Dr Mike labours in the Department of Public Health at Oxford University, and true to his calling he frets and worries. No matter that we Britons are living longer than at any previous time in recorded history, we are still falling lamentably short of the public health ideal, that we should live on and on and on, dragging our corporal husks ever further from the magnetic pull of the tomb. We are each of us guilty in our own way. Some do not exercise with sufficient diligence, others not at all; some climb mountains, though the dangers of falling off are well documented, others persist in getting into their cars and driving into the perilous maelstrom of traffic; and some eat cream buns. It is this last group that finds itself under Dr Mike’s searching glare. Even he cannot address all the myriad ways in which we contrive not to live longer so he must perforce tackle them one at a time, and it so happens that the cream bun eaters are the subject of his latest scrutiny.

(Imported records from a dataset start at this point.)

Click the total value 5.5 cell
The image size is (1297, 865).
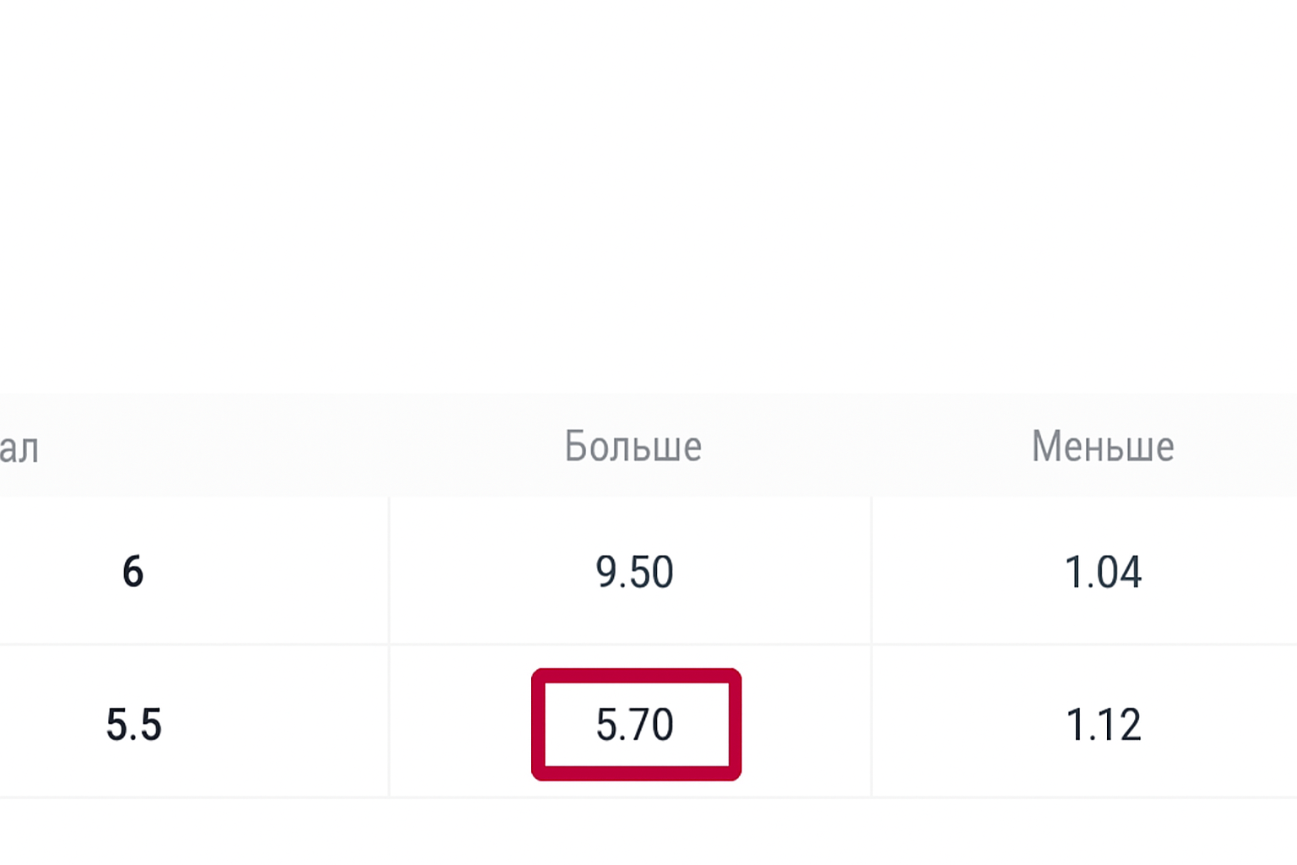[x=133, y=725]
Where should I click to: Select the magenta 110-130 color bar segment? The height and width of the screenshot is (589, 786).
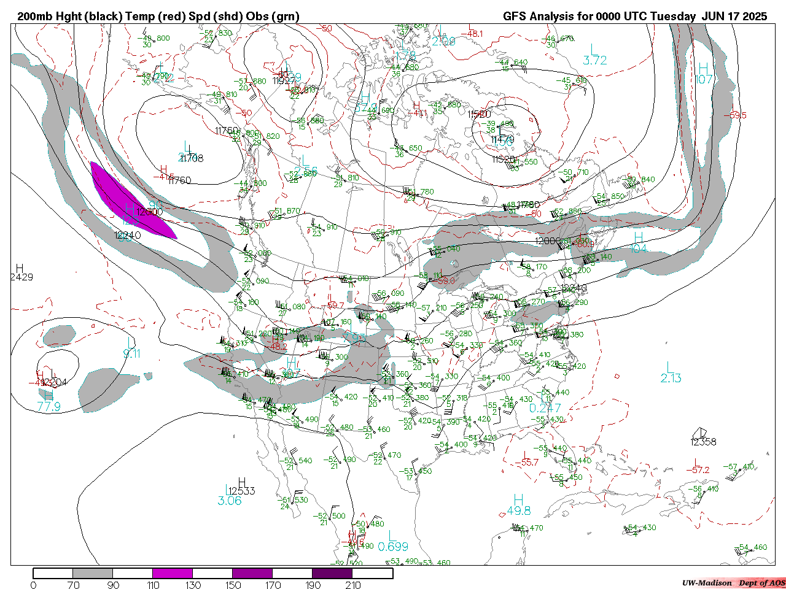tap(173, 573)
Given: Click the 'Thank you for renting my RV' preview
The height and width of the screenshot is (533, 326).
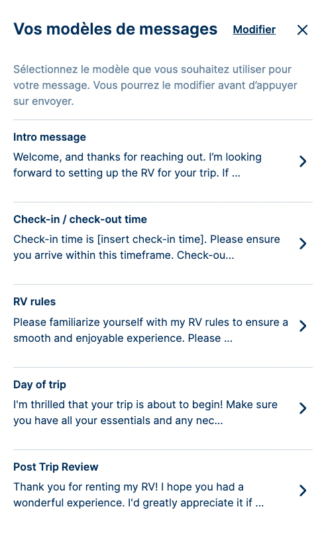Looking at the screenshot, I should [x=138, y=495].
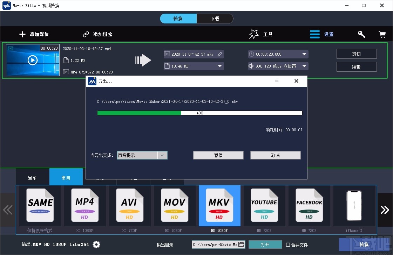Select the YOUTUBE HD 720P preset
Viewport: 393px width, 255px height.
(x=264, y=206)
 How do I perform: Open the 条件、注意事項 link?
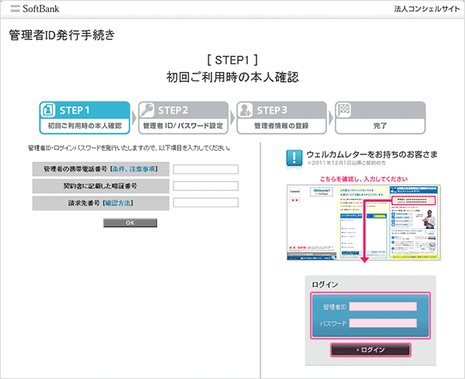tap(134, 169)
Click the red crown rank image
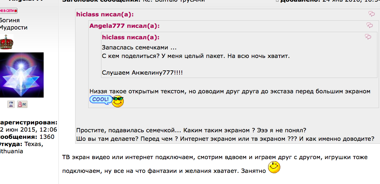 click(6, 42)
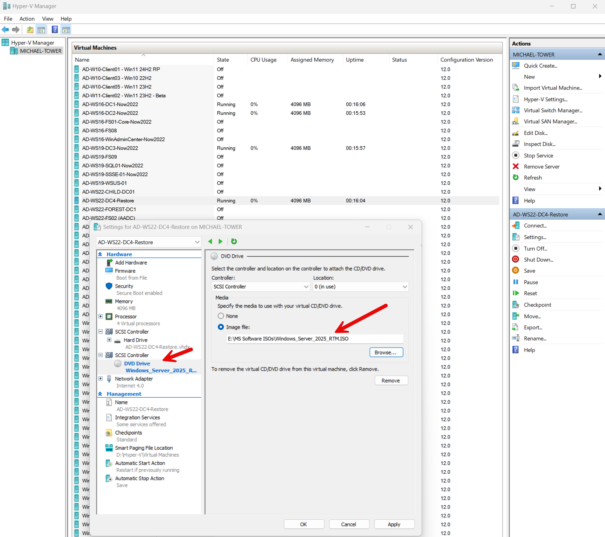Viewport: 605px width, 537px height.
Task: Expand the Network Adapter node
Action: (100, 379)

Of his methodology I know nothing and would probably understand less, but we may take it as read that there are far too many cream bun eaters in existence. Now since it would run contrary to his ethos, which is to promote public health, to eliminate the cream bun eaters by extermination, Dr Mike has to tackle the problem from another direction. He has to find ways to remove the cream bun eating while leaving the eater intact. But how? There are several possibilities, all of which were no doubt subjected to his analysis. Cream buns could be made illegal. But though banning things is an article of faith in public health circles, it is not without its drawbacks. If cream bun manufacturers were to be outlawed, they would almost certainly be driven underground with undesirable consequences in terms of racketeering, crime, and the public health dangers consequent on the consumption of adulterated buns. The lessons of the prohibition era in the US have not been forgotten.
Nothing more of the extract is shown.